Łączna liczba wyświetleń

niedziela, 7 stycznia 2018

„Wierzę, że Ben Pruitt zabił żonę"... Allen Eskens "Niebiosa mogą runąć"

wyd. Burda Publishing Polska
Wierzę, że Ben Pruitt zabił żonę. Wierzę, że to cwany sukinsyn. I nie wierzę, żeby eksperci badający jego komputer mogli dostarczyć nam coś, czego on sam nie chciałby nam pokazać.

Jeśli szukacie prawniczego thrillera, odrzućcie na bok wszelkie mrozopodróby i weźcie do ręki tę książkę Eskensa. Oto przed wami bardzo przyjemna i wciągająca książka z pogranicza kryminału oraz wspomnianego przeze mnie prawniczego dreszczowca.

Max wielokrotnie wdawał się w sądowe spory z Benem Pruittem. Ma o swoim rywalu jednoznacznie negatywne zdanie. Czytelnik, patrząc na sytuację przez pryzmat doświadczeń Maxa, siłą rzeczy wychodzi od pewnego sposobu myślenia, aby później ów pogląd na sytuację weryfikować wraz z rozwojem akcji i zbieraniem dowodów.

Tu pojawia się istotny plus tej książki! Znajdziemy tu opisy miejsc zbrodni i dokładne relacje z autopsji zwłok. Bohaterowie przedstawią nam swój sposób wnioskowania oraz dochodzenia do hipotez. Powieść stanowi zatem doskonały materiał do amatorskiej śledczej analizy. Dzięki takiemu konstruowaniu akcji w trakcie lektury zmieniamy zdanie na temat winy i odpowiedzialności co najmniej kilkakrotnie, uruchamiamy emocje, wyraźnie sympatyzując z bohaterami lub - względem innych - czując niechęć i nie akceptując pewnych zagrywek. Emocje towarzyszą, tak bohaterom, jak i czytelnikowi, także na sali sądowej.

Same postaci wykreowane przez Eskensa nie są oczywiste. Ich motywacje bywają dyskusyjne, decyzje kontrowersyjne, a postawy nie pozostawiają nas bez refleksji Oto dowód na to, że kryminał nie musi być mało ambitnym zabijaczem czasu.
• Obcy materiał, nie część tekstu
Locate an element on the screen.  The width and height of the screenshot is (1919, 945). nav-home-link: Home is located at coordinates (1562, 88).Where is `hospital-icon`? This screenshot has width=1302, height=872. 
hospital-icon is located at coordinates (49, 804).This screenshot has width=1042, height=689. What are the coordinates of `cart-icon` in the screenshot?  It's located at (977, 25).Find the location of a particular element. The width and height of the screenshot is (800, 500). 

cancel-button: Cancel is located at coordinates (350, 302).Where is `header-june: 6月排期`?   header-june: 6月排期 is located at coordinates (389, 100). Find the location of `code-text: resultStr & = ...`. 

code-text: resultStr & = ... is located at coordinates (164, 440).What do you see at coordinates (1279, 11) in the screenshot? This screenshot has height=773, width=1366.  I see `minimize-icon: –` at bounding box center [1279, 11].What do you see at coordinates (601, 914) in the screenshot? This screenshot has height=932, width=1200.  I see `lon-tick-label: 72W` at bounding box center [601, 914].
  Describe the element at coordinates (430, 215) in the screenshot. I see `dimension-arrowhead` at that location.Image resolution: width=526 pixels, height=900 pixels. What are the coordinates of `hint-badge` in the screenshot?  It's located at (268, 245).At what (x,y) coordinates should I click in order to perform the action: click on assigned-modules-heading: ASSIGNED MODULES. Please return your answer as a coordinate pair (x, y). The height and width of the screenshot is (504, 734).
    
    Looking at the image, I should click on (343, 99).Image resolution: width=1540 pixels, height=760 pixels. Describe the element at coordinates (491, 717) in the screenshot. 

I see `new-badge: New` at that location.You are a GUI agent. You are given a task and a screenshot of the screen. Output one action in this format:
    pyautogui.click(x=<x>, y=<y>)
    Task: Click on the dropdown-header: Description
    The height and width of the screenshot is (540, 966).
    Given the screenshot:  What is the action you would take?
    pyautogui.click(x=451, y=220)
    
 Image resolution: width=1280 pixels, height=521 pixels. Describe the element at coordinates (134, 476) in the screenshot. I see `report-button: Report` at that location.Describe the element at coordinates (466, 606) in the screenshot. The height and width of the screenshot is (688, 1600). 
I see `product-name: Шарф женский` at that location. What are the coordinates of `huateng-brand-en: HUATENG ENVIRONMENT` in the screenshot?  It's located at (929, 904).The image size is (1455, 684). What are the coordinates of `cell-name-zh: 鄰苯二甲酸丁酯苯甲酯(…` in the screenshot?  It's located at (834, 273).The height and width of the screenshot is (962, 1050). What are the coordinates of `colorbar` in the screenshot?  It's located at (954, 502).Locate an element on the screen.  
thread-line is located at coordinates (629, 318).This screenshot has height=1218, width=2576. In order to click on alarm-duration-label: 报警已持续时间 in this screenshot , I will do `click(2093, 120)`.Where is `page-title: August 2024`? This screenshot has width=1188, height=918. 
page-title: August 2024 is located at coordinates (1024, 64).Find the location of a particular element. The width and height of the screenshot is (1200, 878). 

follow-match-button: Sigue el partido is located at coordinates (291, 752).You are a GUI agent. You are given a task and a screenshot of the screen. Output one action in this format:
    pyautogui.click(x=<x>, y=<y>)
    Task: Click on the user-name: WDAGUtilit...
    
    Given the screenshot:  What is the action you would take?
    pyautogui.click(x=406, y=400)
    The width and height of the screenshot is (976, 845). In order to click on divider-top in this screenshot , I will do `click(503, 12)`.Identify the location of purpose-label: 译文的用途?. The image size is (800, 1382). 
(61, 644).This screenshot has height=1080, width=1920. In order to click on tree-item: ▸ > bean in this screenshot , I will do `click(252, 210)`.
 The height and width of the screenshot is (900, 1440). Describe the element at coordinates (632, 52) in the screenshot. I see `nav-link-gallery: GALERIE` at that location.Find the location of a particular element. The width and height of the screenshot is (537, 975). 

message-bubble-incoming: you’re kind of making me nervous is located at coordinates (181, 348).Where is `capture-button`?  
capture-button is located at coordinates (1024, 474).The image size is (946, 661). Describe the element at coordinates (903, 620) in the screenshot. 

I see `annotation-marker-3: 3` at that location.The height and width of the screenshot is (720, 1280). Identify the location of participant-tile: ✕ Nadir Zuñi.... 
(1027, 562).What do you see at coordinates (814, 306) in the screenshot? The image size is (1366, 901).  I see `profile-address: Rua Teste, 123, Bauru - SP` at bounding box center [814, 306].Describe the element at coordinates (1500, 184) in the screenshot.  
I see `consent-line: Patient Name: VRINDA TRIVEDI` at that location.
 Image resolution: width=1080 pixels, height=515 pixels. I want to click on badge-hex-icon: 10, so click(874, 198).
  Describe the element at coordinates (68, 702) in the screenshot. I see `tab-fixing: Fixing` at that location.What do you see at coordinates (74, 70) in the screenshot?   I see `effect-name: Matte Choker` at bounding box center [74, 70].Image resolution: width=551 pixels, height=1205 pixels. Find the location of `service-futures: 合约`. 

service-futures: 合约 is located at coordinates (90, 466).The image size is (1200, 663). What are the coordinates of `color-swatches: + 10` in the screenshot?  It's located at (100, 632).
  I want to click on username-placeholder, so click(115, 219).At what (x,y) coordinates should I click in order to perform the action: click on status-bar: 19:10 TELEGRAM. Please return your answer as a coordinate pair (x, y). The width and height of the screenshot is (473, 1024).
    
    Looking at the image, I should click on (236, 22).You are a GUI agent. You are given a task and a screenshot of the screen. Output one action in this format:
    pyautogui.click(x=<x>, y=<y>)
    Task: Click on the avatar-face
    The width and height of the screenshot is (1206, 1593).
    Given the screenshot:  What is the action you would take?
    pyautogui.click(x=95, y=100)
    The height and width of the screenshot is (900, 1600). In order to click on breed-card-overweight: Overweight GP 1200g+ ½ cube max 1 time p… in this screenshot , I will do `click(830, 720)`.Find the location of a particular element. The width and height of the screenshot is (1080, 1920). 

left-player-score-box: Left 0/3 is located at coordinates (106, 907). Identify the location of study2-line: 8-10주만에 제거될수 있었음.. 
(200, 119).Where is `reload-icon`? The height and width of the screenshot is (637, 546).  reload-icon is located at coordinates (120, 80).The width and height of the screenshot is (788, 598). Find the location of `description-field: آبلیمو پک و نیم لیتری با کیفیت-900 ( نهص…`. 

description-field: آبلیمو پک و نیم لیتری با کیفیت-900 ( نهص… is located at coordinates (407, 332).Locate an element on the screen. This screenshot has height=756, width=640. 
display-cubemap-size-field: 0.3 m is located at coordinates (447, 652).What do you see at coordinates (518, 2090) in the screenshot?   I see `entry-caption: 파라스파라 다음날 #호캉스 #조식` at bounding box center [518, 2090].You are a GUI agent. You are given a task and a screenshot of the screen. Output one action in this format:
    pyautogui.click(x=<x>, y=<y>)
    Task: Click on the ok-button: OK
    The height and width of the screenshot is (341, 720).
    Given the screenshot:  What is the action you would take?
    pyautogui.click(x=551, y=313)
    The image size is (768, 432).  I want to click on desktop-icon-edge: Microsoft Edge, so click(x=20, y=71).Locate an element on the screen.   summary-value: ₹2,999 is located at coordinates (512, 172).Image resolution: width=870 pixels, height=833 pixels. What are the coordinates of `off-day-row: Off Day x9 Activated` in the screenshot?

W książce Eskensa rzeczy nie są oczywiste i ewidentne. Zakończenie zaskakuje, choć jest logicznie związane z treścią całości, o czym możemy się przekonać, czytając książkę ponownie. Rzadko decyduję się na takie zabiegu, a tutaj warto. Bardzo przyzwoita książka dla miłośników gatunku i nie tylko dla takich właśnie. Myślę sobie, że „Niebiosa mogą runąć” to bardzo dobra pozycja do rozpoczęcia swojej przygody z tego typu powieściami.